The Pharisee’s learning lacked originality or imagination, and usually consisted of endless quotes from other authorities.  They were out of touch with reality with their meticulous details about the law which offered no grace and was the despair of common people; but, our Lord didn’t attempt to create a deep impression by any elaborate parade of knowledge. With perfect and unfaltering ease He handled the most perplexing themes! With common and familiar examples, he enlightened what was dark! Where others stumbled, groping around for big-many-syllable words, our Lord communicated so a little child could understand. There is such perfect mastery about Jesus, such ease of conscious and complete power. He represents more that the excellent intellect; he is the epitome of life. His intellectual processes are stunning, because His life and character are. He unashamedly proclaims, "I come to do thy will, O God."
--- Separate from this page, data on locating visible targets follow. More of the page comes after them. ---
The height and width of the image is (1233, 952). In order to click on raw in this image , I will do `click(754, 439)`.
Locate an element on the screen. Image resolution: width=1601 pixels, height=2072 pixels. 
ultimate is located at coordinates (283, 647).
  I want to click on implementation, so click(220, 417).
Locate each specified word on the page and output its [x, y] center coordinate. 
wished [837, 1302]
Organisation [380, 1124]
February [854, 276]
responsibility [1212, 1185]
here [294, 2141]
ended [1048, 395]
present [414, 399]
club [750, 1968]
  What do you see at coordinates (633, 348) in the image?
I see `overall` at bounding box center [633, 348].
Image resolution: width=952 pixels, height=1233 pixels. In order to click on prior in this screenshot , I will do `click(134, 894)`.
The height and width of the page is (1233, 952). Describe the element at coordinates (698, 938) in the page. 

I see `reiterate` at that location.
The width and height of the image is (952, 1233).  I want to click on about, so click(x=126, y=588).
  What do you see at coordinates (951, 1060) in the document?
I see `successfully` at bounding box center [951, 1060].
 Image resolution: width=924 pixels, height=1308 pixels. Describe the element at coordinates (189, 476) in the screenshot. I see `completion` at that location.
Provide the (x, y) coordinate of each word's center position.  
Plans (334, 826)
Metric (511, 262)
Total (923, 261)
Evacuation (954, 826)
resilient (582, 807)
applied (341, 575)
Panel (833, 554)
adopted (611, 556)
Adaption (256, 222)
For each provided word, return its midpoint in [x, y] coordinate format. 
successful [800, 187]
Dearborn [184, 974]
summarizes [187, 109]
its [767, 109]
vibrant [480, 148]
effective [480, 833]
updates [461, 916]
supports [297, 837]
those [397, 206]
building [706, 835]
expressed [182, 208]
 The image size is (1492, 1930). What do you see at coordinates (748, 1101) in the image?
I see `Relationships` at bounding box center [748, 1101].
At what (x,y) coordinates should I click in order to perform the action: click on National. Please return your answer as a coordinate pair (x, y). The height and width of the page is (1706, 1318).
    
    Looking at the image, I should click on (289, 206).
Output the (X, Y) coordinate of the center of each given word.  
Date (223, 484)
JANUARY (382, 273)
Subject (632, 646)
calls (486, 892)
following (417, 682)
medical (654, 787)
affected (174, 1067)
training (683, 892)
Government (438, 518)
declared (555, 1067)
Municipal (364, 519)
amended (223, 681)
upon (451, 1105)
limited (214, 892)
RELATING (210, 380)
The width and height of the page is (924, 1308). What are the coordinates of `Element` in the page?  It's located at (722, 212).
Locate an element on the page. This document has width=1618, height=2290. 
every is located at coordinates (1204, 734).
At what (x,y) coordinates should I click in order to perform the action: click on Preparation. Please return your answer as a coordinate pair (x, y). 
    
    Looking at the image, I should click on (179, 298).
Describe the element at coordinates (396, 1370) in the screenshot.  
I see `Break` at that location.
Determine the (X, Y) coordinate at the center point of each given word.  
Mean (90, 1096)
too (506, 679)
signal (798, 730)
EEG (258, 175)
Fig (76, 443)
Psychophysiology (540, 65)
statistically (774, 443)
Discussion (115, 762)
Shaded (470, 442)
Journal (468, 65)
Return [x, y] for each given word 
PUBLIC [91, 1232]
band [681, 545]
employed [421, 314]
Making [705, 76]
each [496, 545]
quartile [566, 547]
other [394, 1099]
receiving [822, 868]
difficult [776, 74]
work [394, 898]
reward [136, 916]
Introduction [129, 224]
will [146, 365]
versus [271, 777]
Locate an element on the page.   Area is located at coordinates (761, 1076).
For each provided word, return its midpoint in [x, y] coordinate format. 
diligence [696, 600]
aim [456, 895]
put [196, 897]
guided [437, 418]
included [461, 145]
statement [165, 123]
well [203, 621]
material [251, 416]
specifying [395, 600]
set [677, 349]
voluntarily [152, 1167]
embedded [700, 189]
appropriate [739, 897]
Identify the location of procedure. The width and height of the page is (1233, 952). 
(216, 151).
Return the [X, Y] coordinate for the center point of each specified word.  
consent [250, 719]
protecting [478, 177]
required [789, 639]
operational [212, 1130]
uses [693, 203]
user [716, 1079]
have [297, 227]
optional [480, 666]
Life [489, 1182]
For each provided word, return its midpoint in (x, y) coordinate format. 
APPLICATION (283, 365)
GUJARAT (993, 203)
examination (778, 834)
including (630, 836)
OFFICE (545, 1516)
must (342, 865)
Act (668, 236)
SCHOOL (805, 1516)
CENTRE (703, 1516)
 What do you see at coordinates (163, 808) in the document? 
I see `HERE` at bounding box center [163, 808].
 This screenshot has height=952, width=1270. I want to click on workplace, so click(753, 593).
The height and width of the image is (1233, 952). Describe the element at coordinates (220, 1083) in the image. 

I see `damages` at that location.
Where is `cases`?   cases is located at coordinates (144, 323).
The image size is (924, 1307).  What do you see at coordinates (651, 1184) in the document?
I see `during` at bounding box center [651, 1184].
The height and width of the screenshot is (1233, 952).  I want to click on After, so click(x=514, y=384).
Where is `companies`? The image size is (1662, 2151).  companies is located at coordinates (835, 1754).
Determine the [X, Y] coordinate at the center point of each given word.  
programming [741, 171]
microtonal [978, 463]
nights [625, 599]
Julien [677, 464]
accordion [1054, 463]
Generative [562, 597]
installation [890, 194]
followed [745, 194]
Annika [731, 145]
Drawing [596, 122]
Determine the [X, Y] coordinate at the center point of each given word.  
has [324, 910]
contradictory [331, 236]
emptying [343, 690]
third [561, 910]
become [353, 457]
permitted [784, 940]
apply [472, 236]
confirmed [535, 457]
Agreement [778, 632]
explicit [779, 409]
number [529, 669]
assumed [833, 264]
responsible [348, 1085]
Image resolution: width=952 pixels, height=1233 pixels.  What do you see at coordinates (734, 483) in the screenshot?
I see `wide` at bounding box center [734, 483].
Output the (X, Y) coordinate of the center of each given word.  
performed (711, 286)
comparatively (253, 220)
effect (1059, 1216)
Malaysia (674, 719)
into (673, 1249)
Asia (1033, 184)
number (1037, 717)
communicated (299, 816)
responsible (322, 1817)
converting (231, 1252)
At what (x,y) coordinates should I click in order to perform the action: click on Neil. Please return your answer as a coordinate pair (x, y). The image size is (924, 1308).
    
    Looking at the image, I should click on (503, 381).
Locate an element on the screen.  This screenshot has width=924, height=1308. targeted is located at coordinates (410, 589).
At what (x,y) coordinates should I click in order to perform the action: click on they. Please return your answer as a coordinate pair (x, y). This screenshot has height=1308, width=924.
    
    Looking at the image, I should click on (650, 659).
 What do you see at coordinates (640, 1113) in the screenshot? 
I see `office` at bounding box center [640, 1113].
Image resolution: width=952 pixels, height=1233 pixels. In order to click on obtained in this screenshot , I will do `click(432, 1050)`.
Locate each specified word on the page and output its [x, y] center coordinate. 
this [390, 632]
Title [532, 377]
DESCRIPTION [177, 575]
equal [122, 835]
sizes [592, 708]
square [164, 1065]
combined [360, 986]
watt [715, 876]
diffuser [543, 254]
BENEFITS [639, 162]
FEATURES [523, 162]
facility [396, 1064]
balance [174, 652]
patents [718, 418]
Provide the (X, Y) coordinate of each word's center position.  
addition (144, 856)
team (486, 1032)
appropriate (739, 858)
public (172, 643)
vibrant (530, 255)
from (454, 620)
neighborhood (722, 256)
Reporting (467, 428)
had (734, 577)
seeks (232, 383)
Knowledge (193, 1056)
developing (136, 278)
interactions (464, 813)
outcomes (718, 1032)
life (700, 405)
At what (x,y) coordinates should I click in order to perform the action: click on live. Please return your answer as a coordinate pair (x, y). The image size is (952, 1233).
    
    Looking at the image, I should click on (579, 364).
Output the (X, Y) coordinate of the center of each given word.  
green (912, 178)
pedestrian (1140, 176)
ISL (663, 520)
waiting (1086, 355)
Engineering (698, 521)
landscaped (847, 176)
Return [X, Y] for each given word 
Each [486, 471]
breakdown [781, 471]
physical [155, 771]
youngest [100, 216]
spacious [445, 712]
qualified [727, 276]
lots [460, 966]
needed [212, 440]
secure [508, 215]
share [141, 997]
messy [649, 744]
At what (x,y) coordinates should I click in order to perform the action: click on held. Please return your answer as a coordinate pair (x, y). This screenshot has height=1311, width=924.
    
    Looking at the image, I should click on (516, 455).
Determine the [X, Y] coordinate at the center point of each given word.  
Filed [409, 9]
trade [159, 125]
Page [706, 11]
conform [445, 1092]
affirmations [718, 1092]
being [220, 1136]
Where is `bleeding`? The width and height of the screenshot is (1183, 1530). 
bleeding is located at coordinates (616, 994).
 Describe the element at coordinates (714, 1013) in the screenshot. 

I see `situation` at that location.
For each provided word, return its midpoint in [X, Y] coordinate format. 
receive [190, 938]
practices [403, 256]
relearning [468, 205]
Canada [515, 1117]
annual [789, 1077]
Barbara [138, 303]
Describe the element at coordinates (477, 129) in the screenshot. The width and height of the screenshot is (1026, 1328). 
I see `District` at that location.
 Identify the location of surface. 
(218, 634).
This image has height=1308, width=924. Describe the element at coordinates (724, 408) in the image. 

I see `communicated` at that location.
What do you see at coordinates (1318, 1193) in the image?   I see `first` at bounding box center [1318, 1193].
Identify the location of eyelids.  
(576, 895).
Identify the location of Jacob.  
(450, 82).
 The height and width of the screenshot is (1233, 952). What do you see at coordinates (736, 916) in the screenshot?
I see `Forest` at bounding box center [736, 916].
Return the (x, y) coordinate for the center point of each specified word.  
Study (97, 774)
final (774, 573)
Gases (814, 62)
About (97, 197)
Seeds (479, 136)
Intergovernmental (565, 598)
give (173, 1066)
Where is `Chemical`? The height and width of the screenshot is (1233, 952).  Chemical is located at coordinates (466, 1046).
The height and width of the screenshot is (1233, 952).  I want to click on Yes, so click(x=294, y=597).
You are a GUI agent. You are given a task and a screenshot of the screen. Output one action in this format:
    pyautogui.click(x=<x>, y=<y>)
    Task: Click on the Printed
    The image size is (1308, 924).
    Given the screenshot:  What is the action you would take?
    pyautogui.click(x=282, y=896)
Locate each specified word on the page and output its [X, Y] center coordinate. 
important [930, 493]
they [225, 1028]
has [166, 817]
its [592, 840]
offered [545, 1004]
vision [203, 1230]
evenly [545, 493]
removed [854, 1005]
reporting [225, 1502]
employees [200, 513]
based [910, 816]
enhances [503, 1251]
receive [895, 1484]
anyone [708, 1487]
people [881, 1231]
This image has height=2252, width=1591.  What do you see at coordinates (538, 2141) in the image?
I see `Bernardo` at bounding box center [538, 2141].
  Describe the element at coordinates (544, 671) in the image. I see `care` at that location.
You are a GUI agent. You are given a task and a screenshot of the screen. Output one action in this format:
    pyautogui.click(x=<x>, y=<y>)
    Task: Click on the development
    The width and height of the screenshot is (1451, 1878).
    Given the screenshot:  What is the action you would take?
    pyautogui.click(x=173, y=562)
Christ had the courage to be himself.  Many a young preacher of the gospel who might have had an admirable ministry soon begins imitating somebody else, and when that happens that minister might as well quit.  Jesus received his training at home, and in the synagogue, and faced tremendous pressure from the elite of his day but he refused to be overpowered by the traditions they touted.   He swept aside the status quo and went to the very heart of matters. He recognized the truth that everyone else missed; therefore his revelations were refreshing. No wonder that people who listened found their hearts beginning to burn within them as He talked with them along the way.

Also, everything the Lord gained from Scripture and from nature was obtained while working.  It is commonly supposed that Joseph died when Jesus was still young, and he became the sole support of Mary and the children, working from morning sun till its setting. There was not much leisure time for him to spend studying, but  while he worked he undoubtedly stayed in touch with his heavenly Father who taught him by his Holy Spirit what to know and how to live to God’s glory. Then, when he went out to minister to the public, He was perfectly equipped intellectually and spiritually.  He yielded the sword of the Lord from the very outset of His ministry, even when tempted by the devil to worship him instead of his Father.

Some of us may be just like Jesus and have little time or opportunity for a worldly education, but just remember to be yourself, and do what Jesus did. Don’t forget that the One who was once a carpenter in Nazareth is now sitting by his Father’s throne in heaven. He got there through listening to the One who said: For as the heavens are higher than the earth, so are my ways higher than your ways, and my thoughts than your thoughts.  (Isaiah 55:9 (KJV) The Master understands the temptations we face, but we can learn obedience just like Jesus by listening for our Father’s still small voice.